The plans will not prevent some users and advertisers from dropping Facebook either. Facebook is considering adding an "expiration timer" to messages-a feature available in Facebook's "secret conversations" feature.
"This may take some time", Facebook said in a statement to TechCrunch on Friday about the unsend feature. "We did so in full compliance with our legal obligations to preserve messages". "Mark is really sorry for that, and what we're doing now is taking really firm action".
But Facebook told TechCrunch it has not finalised exactly how the "unsend" feature will work.
The company also raised the idea of a "retention period", though there is no such thing for normal users. However, other unnamed sources have since stepped forward to say that their communications with Zuckerberg have undergone the same type of retraction, with only their own messages still appearing in their message threads.

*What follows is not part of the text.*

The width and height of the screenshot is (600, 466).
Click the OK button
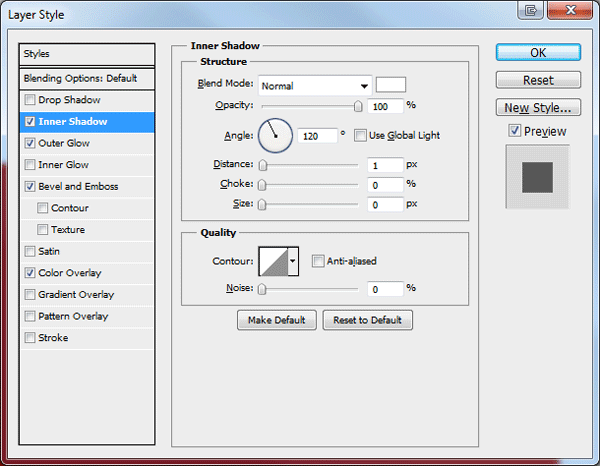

Facebook says page administrators and advertisers will be verified by being asked to provide a government-issued ID.
"We realise we won't catch every ad that should be labelled, and we encourage anyone who sees an unlabelled political ad to report it. People can do this by tapping the three dots at the top right corner of the ad and selecting Report Ad", it said. It has not specified what number of followers would trigger the requirement.
Moscow has denied the allegations.
The move is meant to clamp down on fake pages and accounts that were used to disrupt the 2016 presidential elections in the US.
For the first time, it has also backed proposed legislation requiring social media sites to disclose the identities of buyers of online political campaign ads. Its own policies say that the company "should publicly make available information about its objective, plans, policies, and operations". "As part of this process, we will also tell people if their information may have been improperly shared with Cambridge Analytica".
The bill's sponsors said they welcomed Facebook's support.
The remarks come amid a Facebook apology tour sparked by the revelation that Cambridge Analytica - a British-based political consultancy that worked for the Donald Trump 2016 presidential campaign - obtained the data of as many as 87 million users of the popular social media platform. Before, users could grant an app permission to get information about events they host or attend, including private events.